Location
- 4207 Park Avenue Hot Springs, Arkansas 71901 United States
- Coordinates: 34°34′22″N 92°59′19″W﻿ / ﻿34.57278°N 92.98861°W

Information
- School type: Public charter high school
- Motto: "Supporting Every Student Every Day for Success"
- School district: Fountain Lake School District
- CEEB code: 041144
- Principal: Frank Janaskie
- Grades: 9–12
- Enrollment: 359 (2023-2024)
- Colors: Purple and gold
- Athletics conference: AAA 4A District 7
- Mascot: Cobra
- Website: www.flcobras.com

= Fountain Lake High School =

Fountain Lake High School is a high school in unincorporated Garland County, Arkansas, with a Hot Springs postal address. It is the only high school in the Fountain Lake School District, which also includes a middle school and elementary school on the same site. It was founded in 1933 with only four students in its graduating class. Since 1975, the mascot has been the cobra.

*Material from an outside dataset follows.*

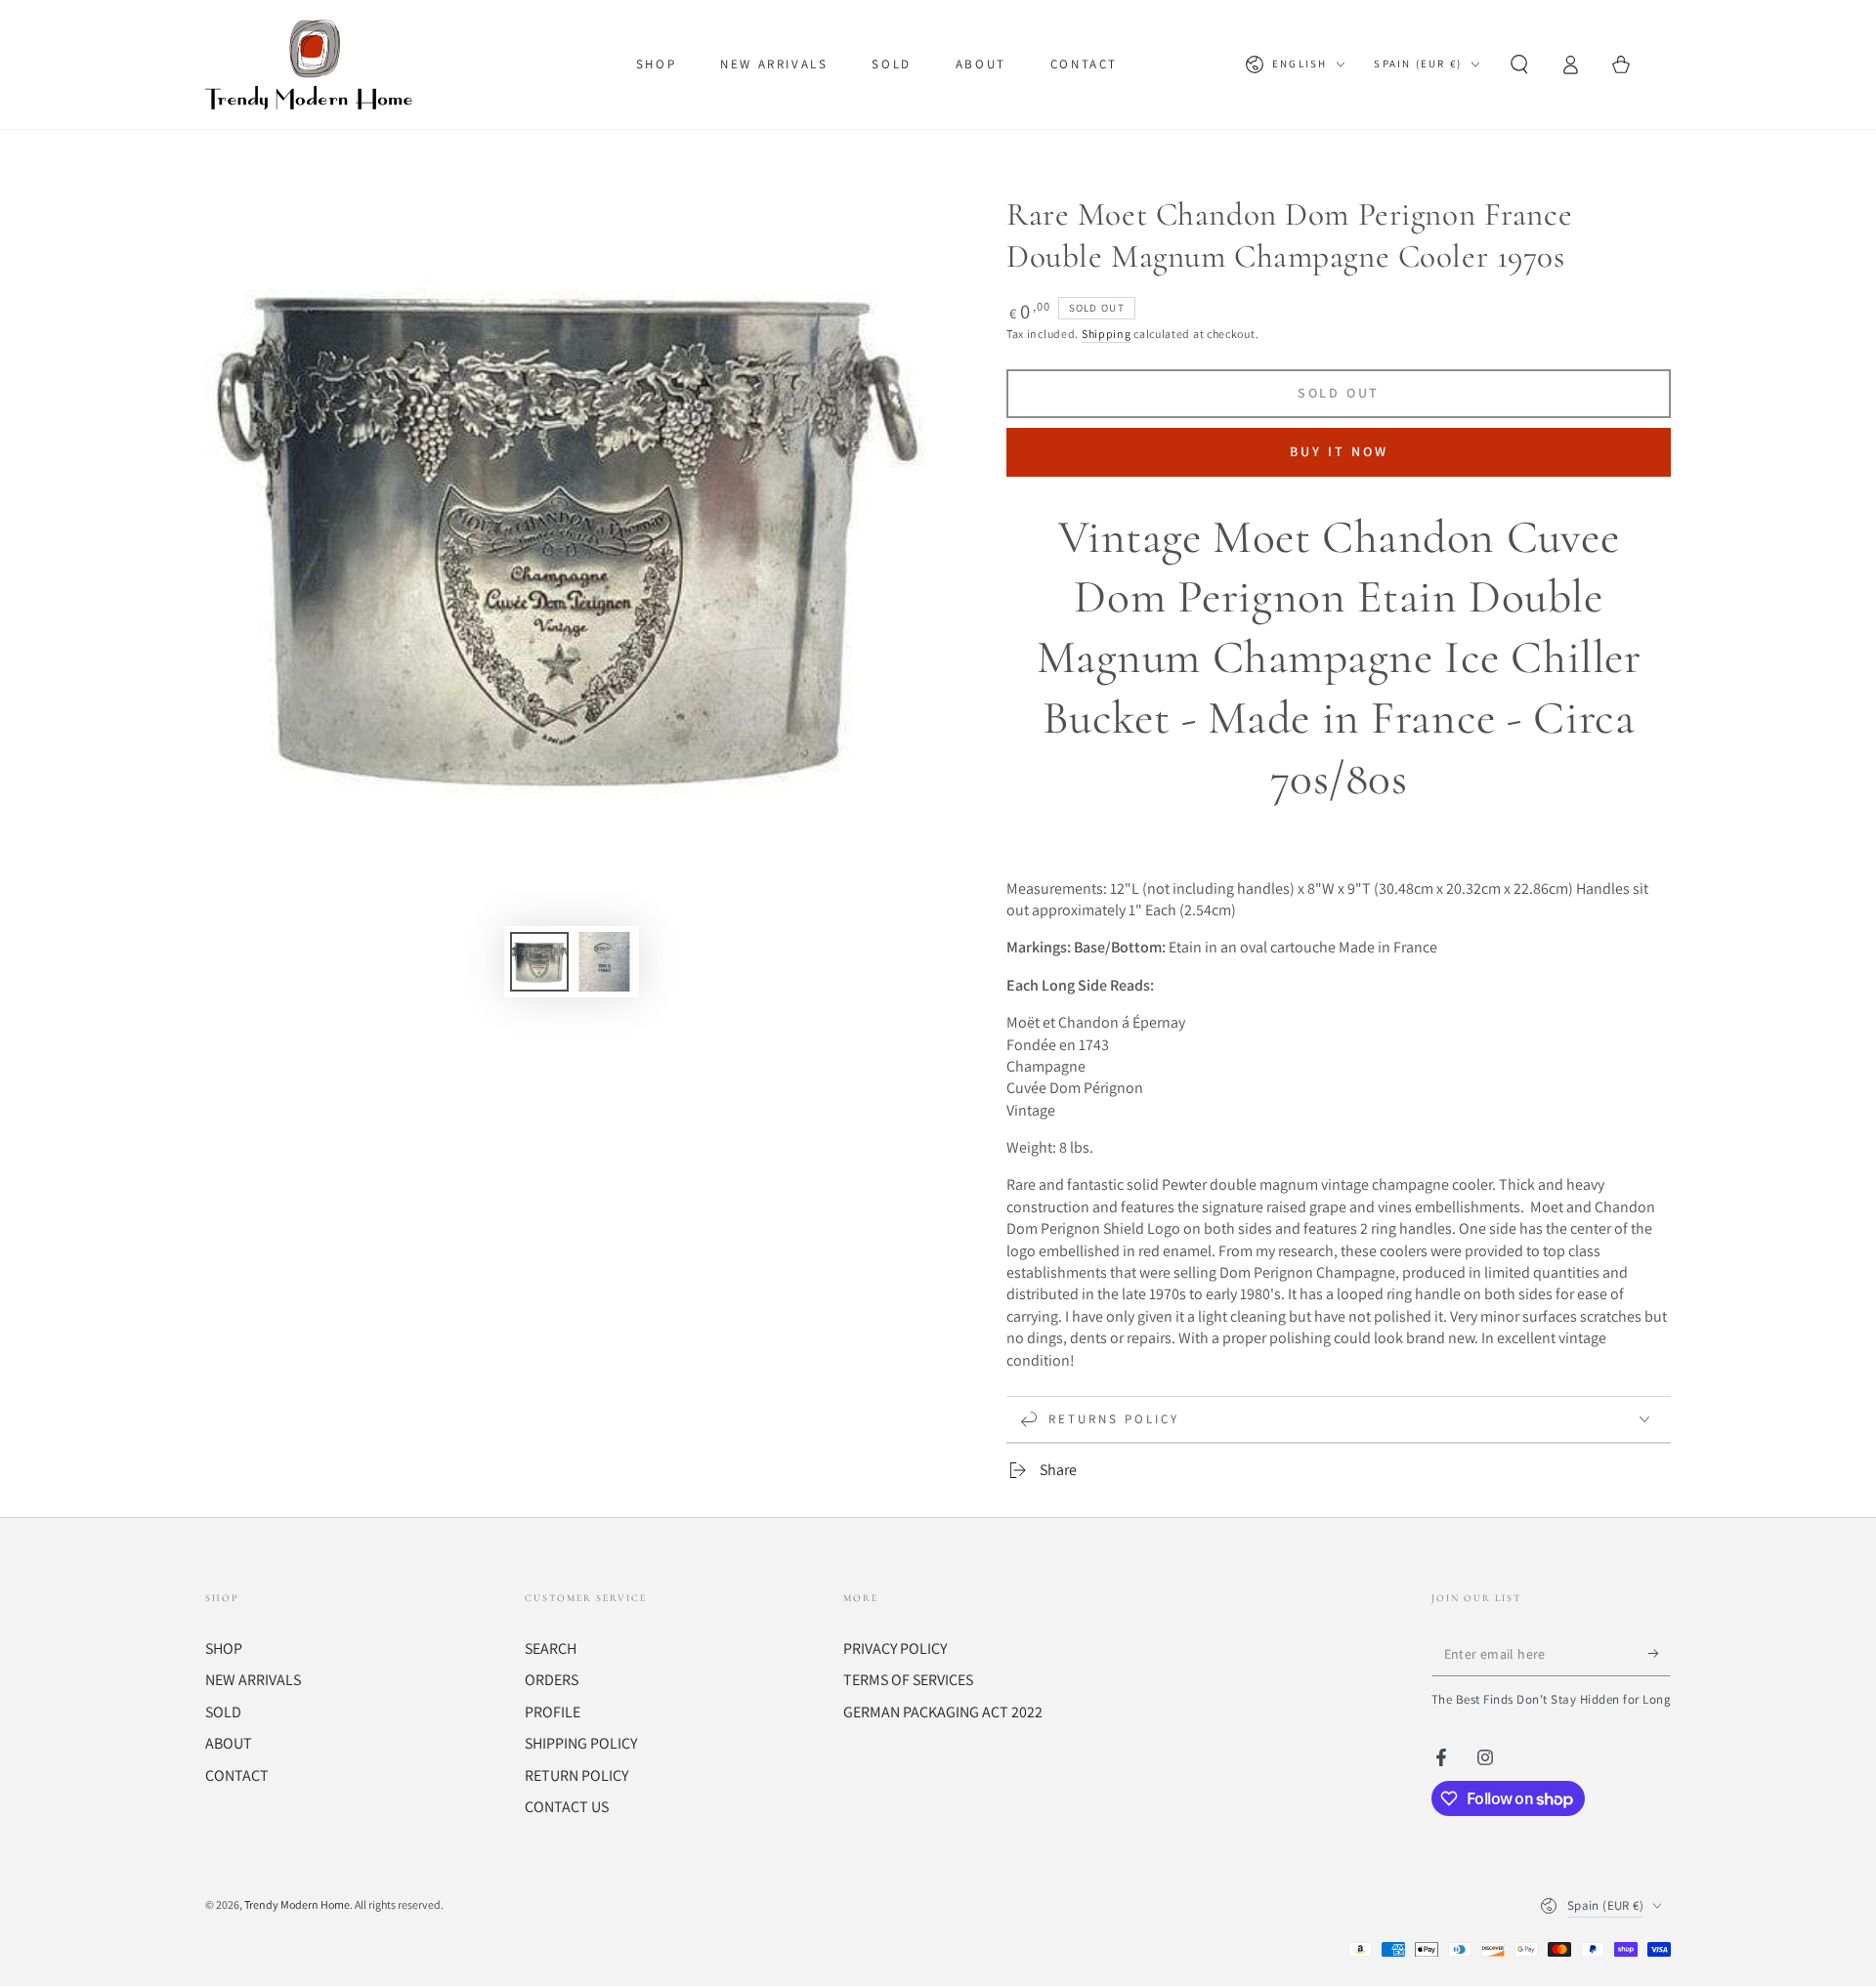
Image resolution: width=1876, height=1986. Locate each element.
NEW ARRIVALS (253, 1679)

The district boundary, and by extension the high school boundary, includes Fountain Lake, portions of Hot Springs Village, and small sections of northern Hot Springs. The district's boundaries extend into Saline County, where the district serves additional sections of Hot Springs Village.

== Athletics ==
For 2020-22, the Fountain Lake Cobras participates in the 4A Classification from the 4A Region 7 Conference as administered by the Arkansas Activities Association. The Cobras compete in baseball, basketball (boys/girls), cross country (boys/girls), football, golf (boys/girls), softball, tennis (boys/girls), track & field (boys/girls), and volleyball.